With a number of colleagues, earlier this week I wrote to the Home Secretary Amber Rudd, urging speedy help for unaccompanied children and young people in the Calais Jungle who have family in Britain.
I should stress that these young ones already have an established legal right to join us.
I was pleased to see the letter printed in the Daily Telegraph on Monday.
The letter was organised and supported by UNICEF, who are doing extraordinary work in very troubling circumstances.
Within hours of the letter appearing I had a complaint that I am condoning illegal immigration.
Nothing could be further from the truth.
Not only is the Jungle a humanitarian nightmare, it is a harbour for those who, by day and night and using any and every means, do, illegally attempt to storm our borders.
The camp is going, we must move swiftly to lift those who have already been granted access to the UK but who languish on, caught up in bureaucracy.
Anyone who knows my work and my thinking in this area will know that I support unequivocally the government’s strategy to focus our resources in the region and to not act in any way which would inspire people to make the perilous journey across the continent.
My time in the refugee camps and in the shoreline in Lesbos with Save The Children only confirmed that to me.
Part of the letter is printed here, with the full text is available on my website, and as ever I would be interested in your views.
Email me at email@example.com
Dear Home Secretary,
Our Prime Minister recently returned from President Obama’s global summit on the refugee crisis having rightly committed to ensure that the UK can tackle this problem at its source.

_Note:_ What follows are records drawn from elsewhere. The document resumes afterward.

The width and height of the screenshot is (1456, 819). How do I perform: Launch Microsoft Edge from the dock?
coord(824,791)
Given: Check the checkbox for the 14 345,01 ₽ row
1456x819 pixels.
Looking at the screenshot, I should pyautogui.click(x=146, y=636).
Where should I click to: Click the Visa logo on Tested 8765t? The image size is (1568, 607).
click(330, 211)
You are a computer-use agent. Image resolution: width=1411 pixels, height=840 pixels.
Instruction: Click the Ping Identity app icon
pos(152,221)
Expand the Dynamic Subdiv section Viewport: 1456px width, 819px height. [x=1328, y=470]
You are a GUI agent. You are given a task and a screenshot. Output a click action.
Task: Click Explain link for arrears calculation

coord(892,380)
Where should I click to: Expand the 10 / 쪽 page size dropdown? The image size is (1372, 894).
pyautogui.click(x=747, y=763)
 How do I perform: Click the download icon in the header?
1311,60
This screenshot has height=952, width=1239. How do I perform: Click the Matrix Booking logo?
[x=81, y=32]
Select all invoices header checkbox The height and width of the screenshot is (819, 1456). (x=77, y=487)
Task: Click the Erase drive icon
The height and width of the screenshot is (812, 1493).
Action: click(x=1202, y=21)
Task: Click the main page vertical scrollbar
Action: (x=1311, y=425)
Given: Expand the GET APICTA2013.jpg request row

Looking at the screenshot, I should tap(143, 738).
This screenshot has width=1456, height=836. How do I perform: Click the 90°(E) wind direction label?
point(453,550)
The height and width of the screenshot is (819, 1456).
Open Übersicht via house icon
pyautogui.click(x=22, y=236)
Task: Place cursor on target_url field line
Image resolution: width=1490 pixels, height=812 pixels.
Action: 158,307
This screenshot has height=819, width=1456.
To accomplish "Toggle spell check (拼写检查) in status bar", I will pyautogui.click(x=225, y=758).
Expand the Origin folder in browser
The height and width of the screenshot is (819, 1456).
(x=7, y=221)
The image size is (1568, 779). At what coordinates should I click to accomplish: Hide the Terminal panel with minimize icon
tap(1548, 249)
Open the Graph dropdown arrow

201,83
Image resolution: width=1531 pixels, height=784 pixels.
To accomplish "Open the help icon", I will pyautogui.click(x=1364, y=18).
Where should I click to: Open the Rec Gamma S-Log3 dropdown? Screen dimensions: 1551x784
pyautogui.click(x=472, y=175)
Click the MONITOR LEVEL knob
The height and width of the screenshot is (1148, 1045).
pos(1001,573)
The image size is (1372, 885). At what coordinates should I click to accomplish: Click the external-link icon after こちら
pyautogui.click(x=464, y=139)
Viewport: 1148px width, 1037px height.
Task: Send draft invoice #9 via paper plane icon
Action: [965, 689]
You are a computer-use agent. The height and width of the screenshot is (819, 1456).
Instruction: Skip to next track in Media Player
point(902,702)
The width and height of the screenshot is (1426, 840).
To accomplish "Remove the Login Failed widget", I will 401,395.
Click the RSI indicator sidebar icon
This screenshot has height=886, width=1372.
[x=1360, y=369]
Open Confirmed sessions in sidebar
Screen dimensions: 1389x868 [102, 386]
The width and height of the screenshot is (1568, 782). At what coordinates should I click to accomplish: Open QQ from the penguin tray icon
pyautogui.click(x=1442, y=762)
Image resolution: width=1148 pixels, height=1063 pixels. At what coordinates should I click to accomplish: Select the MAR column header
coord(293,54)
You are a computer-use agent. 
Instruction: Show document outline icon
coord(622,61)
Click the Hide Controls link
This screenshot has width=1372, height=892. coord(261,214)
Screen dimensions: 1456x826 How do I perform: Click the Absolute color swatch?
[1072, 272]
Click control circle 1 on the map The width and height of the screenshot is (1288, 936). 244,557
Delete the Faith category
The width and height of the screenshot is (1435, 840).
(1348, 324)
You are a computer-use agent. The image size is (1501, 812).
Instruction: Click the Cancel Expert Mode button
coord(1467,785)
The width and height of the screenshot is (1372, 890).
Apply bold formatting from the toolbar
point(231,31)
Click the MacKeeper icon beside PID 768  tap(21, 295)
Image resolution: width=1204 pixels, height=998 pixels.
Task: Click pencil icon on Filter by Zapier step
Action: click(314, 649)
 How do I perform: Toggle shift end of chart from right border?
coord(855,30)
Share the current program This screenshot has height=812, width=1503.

We now must show we can do the same closer to home.
Recently, a 14-year-old boy died in Calais when he fell off a truck while trying to reach the UK.
He had a legal right to be with his brother, but having waited for months in wretched conditions for the process to work, he took fate into his own hands with devastating consequences.
He had travelled thousands of miles to find his family and his journey ended in tragedy twenty miles from our border.
We are sure you feel as heartbroken as we do about this and the conditions in the camp he was trying to escape.
Children are living alone in tents donated by the generous British people, living each day in fear of violence, exposed to criminals and, as we have seen, at risk of losing their lives.
With the French authorities planning to dismantle the camp, life is only likely to get harder for these vulnerable children.